Elastic Potential Energy

Elastic potential energy is the energy stored in an elastic object, particularly in springs, when it is deformed. Whether you stretch or compress a spring, it accumulates energy that can be released when the object returns to its original shape. This energy is described by the formula:\[PE = \frac{1}{2}kx^2\]Where:

• \( PE \) is the potential energy stored in the spring.
• \( k \) is the spring constant.
• \( x \) is the displacement from the equilibrium position.

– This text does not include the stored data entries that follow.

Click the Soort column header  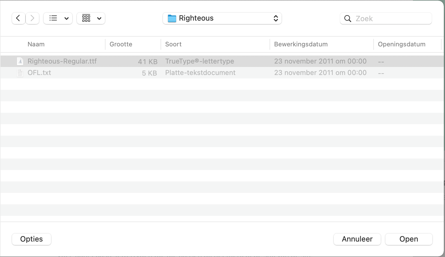pos(173,44)
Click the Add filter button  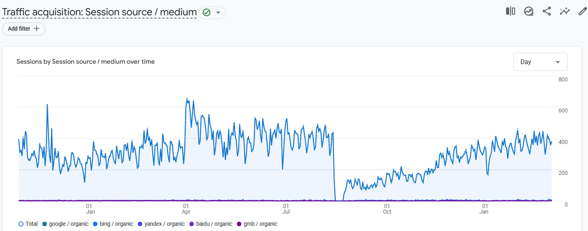(x=24, y=29)
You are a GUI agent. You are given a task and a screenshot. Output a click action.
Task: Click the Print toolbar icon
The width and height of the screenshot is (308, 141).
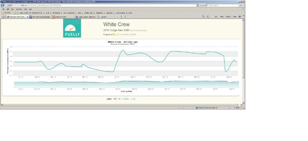coord(217,17)
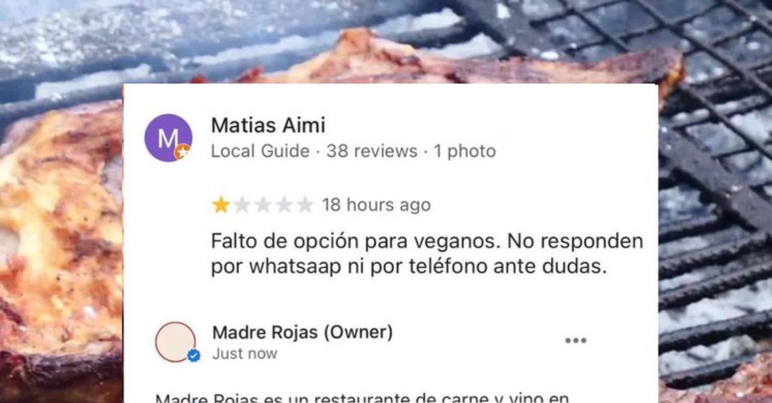Click the first gold rating star
772x403 pixels.
(x=221, y=204)
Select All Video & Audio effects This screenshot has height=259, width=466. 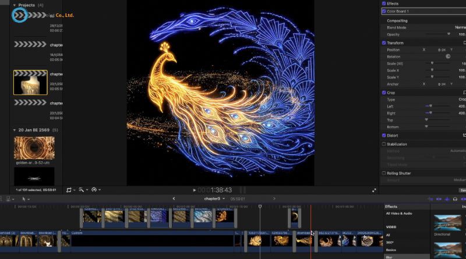point(398,214)
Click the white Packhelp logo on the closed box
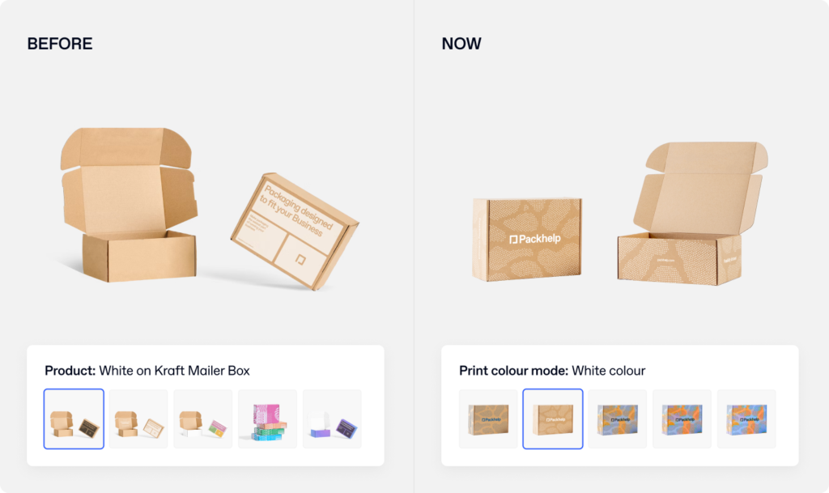 tap(534, 239)
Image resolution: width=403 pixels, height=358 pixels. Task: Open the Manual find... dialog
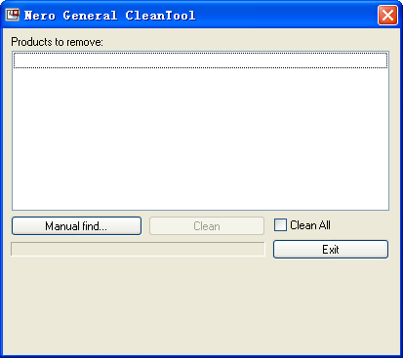76,225
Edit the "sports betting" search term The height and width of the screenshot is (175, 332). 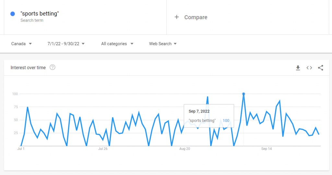(x=40, y=14)
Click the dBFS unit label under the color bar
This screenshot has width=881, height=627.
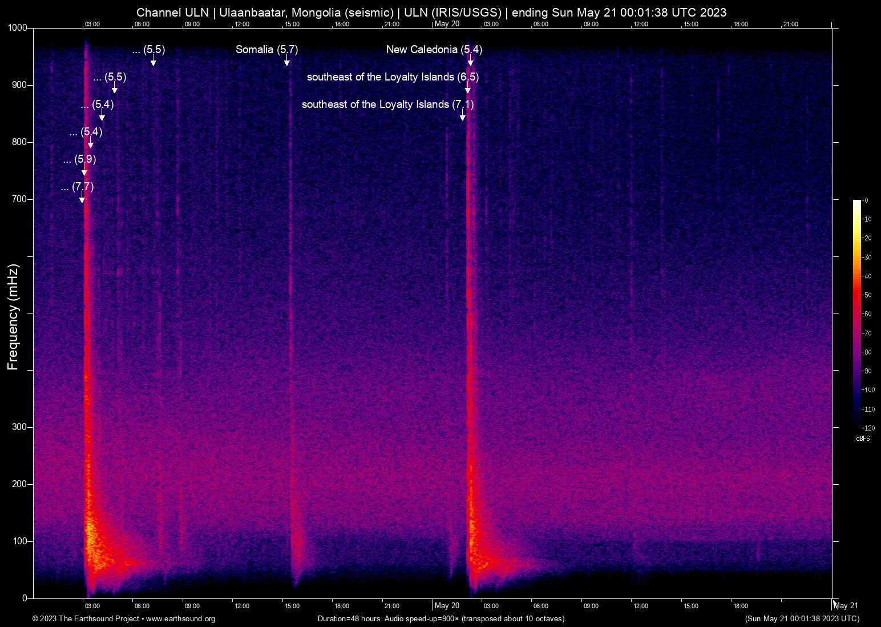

The formula highlights that potential energy is directly proportional to the square of the displacement, which means if the displacement doubles, the potential energy increases by four times. This quadratic relationship is key to predicting how the energy stored in a spring changes with varying displacements.

Displacement in Springs

Displacement in springs refers to how much a spring is stretched or compressed from its equilibrium position. When you move a spring from its original shape, you're essentially changing its potential energy. Displacement can be a result of applying a force, and it's measured in meters (m).Understanding displacement is essential when calculating the potential energy stored. When a change is made in displacement, it dramatically affects elastic potential energy, as shown by the formula \( PE = \frac{1}{2}kx^2 \). A small change in displacement can lead to a significant change in energy stored, due to its squared relationship in the formula.When solving problems involving springs, always ensure that you measure displacement consistently, converting units if necessary to maintain accuracy. For instance, if the displacement is given in millimeters, convert it to meters before performing energy calculations to keep everything in compatible units.